Fig. 5.
Antigen-specific cytotoxicity is dramatically increased after overnight culture in IL-2, which also restores CD3ζ expression.
(A) PBMC from subject AI-1, obtained 19 days after the onset of symptoms, were tested for specific cytotoxicity in a 4-hour51Cr release assay against autologous EBV-transformed B-LCL. PBMC were either uncultured (♦) or cultured with (▴) or without (▪) added IL-2 (600 IU/mL). Overnight culture in IL-2 did not induce lysis by preinfection samples. (B) The enhanced cytotoxicity detected after overnight culture in IL-2 is predominantly antigen-specific.

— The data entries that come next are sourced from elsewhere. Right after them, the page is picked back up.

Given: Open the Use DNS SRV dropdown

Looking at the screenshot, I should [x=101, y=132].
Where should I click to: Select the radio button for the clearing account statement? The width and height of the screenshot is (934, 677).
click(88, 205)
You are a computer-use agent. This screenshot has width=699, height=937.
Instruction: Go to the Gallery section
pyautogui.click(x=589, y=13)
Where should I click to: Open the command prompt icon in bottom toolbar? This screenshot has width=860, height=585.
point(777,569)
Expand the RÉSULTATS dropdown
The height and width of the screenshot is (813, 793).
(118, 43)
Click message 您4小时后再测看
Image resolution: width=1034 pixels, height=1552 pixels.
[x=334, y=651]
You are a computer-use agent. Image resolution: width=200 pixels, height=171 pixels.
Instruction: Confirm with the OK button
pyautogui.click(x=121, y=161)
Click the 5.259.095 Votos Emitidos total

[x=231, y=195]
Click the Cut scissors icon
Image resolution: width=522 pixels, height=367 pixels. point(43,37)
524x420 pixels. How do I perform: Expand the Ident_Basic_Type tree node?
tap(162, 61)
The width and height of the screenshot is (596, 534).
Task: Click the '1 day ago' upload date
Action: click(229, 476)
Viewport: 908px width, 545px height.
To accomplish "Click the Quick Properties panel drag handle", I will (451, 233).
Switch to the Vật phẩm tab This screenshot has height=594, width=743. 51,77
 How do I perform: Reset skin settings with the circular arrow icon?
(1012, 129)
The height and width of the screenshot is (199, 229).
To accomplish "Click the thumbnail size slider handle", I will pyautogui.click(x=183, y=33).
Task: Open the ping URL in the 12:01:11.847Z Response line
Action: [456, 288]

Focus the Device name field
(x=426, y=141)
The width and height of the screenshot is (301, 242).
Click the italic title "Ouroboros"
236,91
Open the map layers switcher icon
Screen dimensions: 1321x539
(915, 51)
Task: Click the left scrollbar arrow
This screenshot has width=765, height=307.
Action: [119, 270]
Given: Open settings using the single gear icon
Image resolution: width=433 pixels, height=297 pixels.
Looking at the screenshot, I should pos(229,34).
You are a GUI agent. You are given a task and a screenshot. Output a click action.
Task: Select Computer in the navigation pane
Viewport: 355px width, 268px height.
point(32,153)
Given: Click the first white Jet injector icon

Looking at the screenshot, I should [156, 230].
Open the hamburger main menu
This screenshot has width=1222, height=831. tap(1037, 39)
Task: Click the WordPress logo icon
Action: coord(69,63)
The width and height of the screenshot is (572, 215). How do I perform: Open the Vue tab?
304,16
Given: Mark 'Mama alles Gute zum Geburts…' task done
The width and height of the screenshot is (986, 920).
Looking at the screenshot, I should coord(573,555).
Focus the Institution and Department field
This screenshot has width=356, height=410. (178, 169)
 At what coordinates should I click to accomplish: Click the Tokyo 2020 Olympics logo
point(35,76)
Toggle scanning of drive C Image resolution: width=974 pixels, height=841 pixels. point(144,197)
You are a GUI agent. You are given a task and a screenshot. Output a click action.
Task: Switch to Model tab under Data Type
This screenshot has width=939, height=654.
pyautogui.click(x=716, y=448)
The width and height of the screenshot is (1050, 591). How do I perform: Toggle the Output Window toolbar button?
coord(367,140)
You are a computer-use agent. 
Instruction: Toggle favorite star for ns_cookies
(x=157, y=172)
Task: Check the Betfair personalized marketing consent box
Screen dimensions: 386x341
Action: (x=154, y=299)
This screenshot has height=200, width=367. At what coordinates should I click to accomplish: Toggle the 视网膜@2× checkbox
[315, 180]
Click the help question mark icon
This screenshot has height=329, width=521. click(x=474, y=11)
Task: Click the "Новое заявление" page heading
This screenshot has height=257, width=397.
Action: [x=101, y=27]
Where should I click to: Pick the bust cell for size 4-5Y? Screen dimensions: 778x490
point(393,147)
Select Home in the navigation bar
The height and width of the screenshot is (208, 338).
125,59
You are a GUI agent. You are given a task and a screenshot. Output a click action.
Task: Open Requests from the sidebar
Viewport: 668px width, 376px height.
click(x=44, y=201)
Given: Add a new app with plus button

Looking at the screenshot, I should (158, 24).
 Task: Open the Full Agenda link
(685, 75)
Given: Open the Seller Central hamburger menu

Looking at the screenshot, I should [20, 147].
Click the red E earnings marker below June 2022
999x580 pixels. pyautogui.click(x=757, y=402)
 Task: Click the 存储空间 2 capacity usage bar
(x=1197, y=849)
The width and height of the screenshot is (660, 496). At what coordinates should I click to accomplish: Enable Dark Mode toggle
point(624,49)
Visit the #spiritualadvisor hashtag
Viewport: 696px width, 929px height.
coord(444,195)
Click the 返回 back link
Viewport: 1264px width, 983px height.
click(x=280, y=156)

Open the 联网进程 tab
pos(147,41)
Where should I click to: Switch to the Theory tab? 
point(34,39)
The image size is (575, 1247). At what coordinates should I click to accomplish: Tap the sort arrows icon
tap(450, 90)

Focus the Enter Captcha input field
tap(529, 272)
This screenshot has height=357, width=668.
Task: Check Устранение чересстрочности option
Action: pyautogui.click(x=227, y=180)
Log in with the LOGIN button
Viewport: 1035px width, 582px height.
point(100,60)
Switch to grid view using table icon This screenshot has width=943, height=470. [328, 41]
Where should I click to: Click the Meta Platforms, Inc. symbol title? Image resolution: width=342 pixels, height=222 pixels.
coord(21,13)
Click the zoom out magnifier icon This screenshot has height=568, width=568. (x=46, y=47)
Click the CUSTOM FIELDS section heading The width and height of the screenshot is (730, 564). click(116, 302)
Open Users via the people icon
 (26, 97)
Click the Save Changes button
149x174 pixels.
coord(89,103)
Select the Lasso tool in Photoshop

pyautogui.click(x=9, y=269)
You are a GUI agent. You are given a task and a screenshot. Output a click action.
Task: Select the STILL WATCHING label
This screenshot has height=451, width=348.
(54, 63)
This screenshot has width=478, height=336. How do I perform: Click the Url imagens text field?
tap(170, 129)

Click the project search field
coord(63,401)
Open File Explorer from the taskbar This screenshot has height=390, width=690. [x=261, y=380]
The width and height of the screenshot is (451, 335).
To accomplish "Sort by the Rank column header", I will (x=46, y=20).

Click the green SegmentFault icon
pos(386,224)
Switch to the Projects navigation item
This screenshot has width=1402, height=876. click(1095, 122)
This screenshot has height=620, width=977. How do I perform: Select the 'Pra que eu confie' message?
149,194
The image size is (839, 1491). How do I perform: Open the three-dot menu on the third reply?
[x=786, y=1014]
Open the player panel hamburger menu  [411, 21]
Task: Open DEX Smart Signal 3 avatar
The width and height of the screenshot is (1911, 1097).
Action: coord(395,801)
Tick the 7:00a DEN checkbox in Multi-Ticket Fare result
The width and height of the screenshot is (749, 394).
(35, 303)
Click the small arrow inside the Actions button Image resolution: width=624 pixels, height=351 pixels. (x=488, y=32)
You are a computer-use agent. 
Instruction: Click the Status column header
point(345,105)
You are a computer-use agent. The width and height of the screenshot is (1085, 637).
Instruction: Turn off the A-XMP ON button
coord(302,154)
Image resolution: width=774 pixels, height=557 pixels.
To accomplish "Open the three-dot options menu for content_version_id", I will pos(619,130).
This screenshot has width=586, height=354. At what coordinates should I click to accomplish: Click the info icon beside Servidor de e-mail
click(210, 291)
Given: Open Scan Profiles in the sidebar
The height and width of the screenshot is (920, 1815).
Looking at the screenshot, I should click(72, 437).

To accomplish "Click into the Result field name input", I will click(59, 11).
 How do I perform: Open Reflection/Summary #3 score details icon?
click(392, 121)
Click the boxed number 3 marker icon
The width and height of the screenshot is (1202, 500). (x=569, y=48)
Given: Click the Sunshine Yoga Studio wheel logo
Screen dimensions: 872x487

Cytotoxicity of fresh or cultured day 19 PBMC was assayed at an E:T ratio of 20:1 against autologous AI-1 B-LCL and against B-LCL from 2 normal donors, who did not share HLA class I alleles with subject AI-1. (C) Histograms of CD3ζ expression on gated CD4+ and bright CD8+ cells. The solid line depicts uncultured cells, the dotted line represents the cells cultured in the absence of IL-2, and the filled histogram denotes cells cultured in IL-2. Before culture, CD3ζ expression on virtually all CD4 T cells is above background B-cell staining. After culture in IL-2, the mean fluorescence intensity of CD8 T cells becomes comparable to that of CD4 T cells.